Directives.
1/ In the article on student co-operatives, how many student food co-operatives are there in universities across the UK?
2/ Carry on the article on student co-operatives from the point where it stops.

Extract provided.
◆ ◆ ◆
The cost of living has been on the rise for a while – and for students feeling the pinch, co-operatives are providing cheaper options for accommodation, food and transport. To help, the Co-operative Education Trust Scotland and Co-operative News have launched a new Student’s Guide to Starting a Co-operative.
Students have often been at the forefront of social change, and today is no different. Many students feel they have a lot to be angry about. The cost of attending university has increased dramatically. Despite a time for young people to live independently, a student’s life is often determined by other people – lecturers and landlords, student loans and supermarkets. And on leaving university, prospects for debt-laden graduates have rarely been worse.
The anger among students has manifested itself in various ways, most visibly in the occupation of university buildings across the UK. Inspired by the Occupy movement, direct action has focused on taking control back from the various authorities that dictate the life of the student and the future of the graduate.
In tandem, there has been a growing interest in co-operatives among students. As Sean Farmelo, a student activist in Birmingham and the founder of the new UK-wide network Students for Co-operation, says: “The new wave of student support for the co-operative movement stems from the same fundamental ideas – increased democratic control, better living and working conditions and a desire for socially responsible businesses.”
Co-operatives offer an alternative for students, allowing them to take control of the big things in their lives. “This seldom-experienced feeling of ownership and empowerment,” says Sean, “is truly at the core of why co-operatives are seeing such support in recent times from students.”
For many students, the big issues are getting hold of cheaper good quality food, control of accommodation and housing, and affordable furniture or transport. Not surprisingly, this is where students are choosing to start co-operatives.
To date, the strongest area of growth has been food co-operatives. There are at least 40 student food co-operatives in universities across the UK, ranging from smaller buying groups to a long-standing shop in Leeds student union.
The growth of food co-operatives was supported in the last three years by the student campaign organisation People and Planet, which received financial help to promote student food co-operatives – ‘scoops’ as it called them. Though this funding has now ceased, Students for Co-operation is using the resources developed to continue to promote and support new food co-operatives.
There are a number of recycling and reuse co-operatives renovating old bikes or furniture in order to provide students with affordable essentials for accommodation or transport. Shrub – the swap and reuse hub – in Edinburgh is a co-operative where students exchange and repair essentials like furniture or clothes.
◆ ◆ ◆
(Records from a pointing dataset)
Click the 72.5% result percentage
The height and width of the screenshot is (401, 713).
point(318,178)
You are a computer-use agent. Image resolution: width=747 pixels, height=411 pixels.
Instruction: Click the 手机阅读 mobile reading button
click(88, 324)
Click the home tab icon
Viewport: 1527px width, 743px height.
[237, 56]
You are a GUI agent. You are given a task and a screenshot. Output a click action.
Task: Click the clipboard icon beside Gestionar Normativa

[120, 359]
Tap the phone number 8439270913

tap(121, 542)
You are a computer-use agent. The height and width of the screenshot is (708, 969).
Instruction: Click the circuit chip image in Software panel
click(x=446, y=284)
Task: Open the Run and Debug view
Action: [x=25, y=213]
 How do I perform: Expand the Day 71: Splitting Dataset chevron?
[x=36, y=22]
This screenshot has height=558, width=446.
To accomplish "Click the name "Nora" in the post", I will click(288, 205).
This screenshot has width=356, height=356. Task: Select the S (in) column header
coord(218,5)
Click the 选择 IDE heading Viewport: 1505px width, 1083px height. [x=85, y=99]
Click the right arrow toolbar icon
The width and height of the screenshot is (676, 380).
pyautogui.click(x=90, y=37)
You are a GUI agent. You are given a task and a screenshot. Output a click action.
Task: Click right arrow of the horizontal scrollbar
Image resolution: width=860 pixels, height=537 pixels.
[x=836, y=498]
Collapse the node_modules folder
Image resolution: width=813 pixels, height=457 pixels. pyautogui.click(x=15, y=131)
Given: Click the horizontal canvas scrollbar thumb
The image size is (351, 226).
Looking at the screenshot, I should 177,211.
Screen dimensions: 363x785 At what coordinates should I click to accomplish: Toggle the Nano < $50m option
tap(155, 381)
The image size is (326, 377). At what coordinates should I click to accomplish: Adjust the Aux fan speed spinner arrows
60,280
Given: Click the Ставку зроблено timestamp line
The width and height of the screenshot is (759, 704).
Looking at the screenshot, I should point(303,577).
◆ ◆ ◆
Outputs.
1/ At least 40.

2/
As with many student co-operatives, Shrub is more than just a money-saving venture. “We want to encourage students to be involved and decide how the place will be run” says Francesco Benvenuti, an ecology student at Edinburgh University and director of Shrub. “And it allows us to engage more with people, changing the culture of consumption.”
The most ambitious area where interest in co-operation is emerging among students is around housing. Following their success in the United States, a number of student-run housing co-operatives have been launched, which aim to enable students to own and manage their accommodation for themselves, rather than being at the mercy of landlords and agencies.
Whilst there is no student housing co-operative yet owning accommodation, a number are in the early stages of start up, with housing co-operatives in Sheffield, Edinburgh and Birmingham registered and searching either for capital or appropriate accommodation.
Student co-operatives face challenges like other co-operatives of course – they need to be well-governed and sustainable businesses. And they face the additional issue that students are by their nature transient – likely to be there only a few years at the most – meaning that student co-operatives need to think quickly about succession planning. And students have a lot of distractions, so encouraging them to participate in the governance of a co-operative is not always easy.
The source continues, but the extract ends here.